ABOUT THIS EXERCISE. The required output is the stretch from the line containing "Where should I" through the line containing "Given: Select the Waist column header" in the records below, unaltered and with no pictures.

(Beginning of EXERCISE DATA)

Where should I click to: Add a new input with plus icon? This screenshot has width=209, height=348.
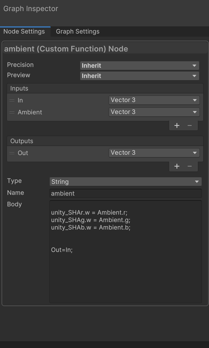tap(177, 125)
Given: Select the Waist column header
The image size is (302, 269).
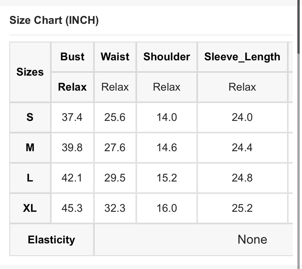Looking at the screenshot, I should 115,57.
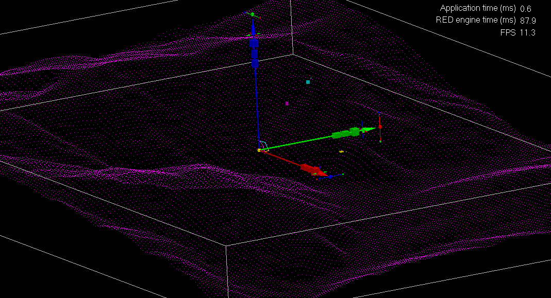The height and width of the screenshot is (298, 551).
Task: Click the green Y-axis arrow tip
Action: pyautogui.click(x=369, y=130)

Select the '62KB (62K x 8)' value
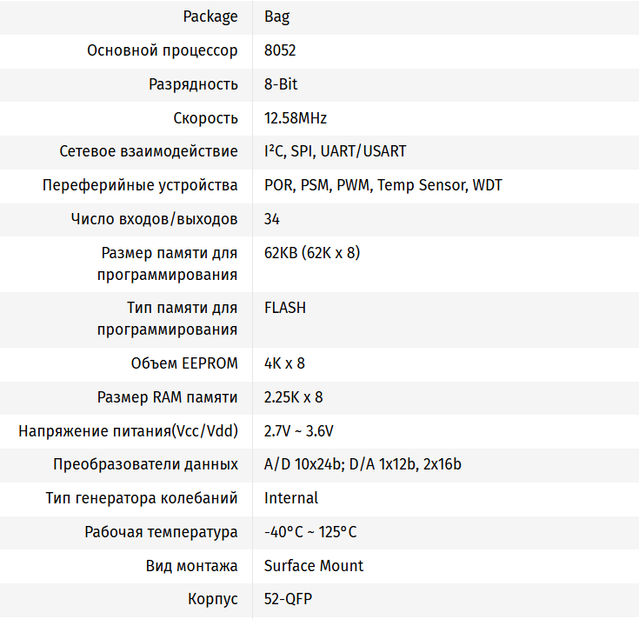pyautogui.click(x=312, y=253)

(End of EXERCISE DATA)
(Beginning of EXERCISE DATA)

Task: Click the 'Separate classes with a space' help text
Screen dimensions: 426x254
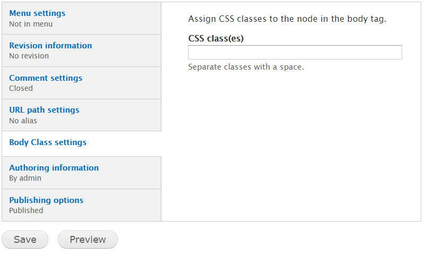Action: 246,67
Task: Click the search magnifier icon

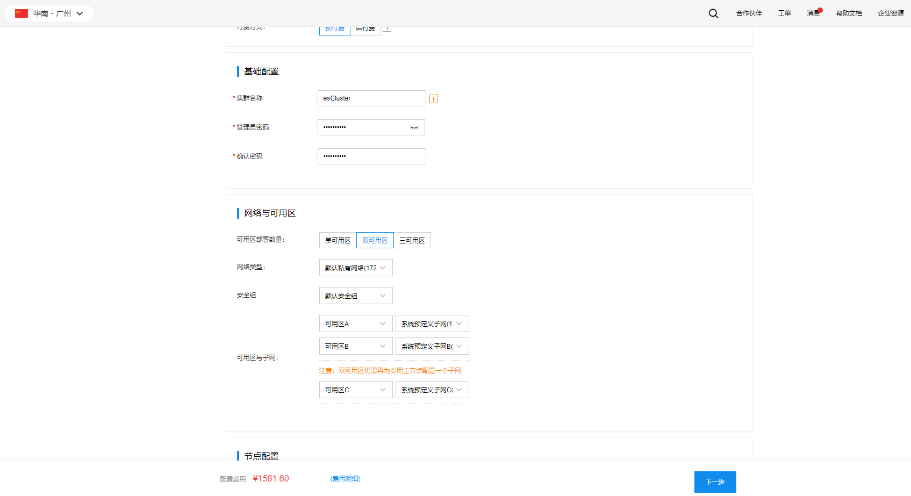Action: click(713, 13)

(End of EXERCISE DATA)

WRITTEN RESPONSE.
Where should I click to: Add a new input with plus icon? This screenshot has width=209, height=348.
tap(177, 125)
Given: Select the Waist column header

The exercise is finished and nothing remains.